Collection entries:
--------------------------------

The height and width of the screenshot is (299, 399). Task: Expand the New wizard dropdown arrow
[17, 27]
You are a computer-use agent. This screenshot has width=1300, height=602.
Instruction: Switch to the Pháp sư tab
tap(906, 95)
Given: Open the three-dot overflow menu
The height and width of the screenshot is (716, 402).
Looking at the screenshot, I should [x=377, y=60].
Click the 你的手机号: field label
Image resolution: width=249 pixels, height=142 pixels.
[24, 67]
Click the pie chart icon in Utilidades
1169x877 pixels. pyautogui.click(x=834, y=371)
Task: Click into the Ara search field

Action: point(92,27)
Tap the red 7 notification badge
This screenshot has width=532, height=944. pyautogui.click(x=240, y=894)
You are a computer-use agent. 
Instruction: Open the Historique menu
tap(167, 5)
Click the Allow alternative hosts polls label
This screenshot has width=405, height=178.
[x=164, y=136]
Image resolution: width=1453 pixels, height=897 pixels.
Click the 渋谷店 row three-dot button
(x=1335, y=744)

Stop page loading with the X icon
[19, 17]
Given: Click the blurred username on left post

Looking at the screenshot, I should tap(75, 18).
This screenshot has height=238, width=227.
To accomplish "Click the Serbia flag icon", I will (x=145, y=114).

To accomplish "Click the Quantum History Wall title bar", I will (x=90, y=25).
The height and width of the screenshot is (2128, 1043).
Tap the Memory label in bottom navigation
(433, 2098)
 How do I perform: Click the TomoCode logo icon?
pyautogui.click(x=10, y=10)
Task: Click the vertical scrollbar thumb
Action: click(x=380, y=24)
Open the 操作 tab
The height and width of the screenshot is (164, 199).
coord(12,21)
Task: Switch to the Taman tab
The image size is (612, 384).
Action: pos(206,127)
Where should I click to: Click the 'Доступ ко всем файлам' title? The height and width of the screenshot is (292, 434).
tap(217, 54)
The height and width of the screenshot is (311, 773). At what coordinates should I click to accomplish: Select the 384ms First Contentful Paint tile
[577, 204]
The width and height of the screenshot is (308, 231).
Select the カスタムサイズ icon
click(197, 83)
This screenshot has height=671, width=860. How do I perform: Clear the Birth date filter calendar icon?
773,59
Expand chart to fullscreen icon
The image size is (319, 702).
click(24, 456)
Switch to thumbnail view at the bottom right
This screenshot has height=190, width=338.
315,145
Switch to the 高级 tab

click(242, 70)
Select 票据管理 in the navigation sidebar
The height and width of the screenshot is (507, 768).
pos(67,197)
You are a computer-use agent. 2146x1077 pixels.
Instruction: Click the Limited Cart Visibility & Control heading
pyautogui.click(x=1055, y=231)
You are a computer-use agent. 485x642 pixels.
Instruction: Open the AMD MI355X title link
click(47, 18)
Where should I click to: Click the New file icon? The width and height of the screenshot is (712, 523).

--------------------------------

YOUR TASK:
Number of lines in the records above holding the word "will": state it and nothing else.

ANSWER SECTION:
2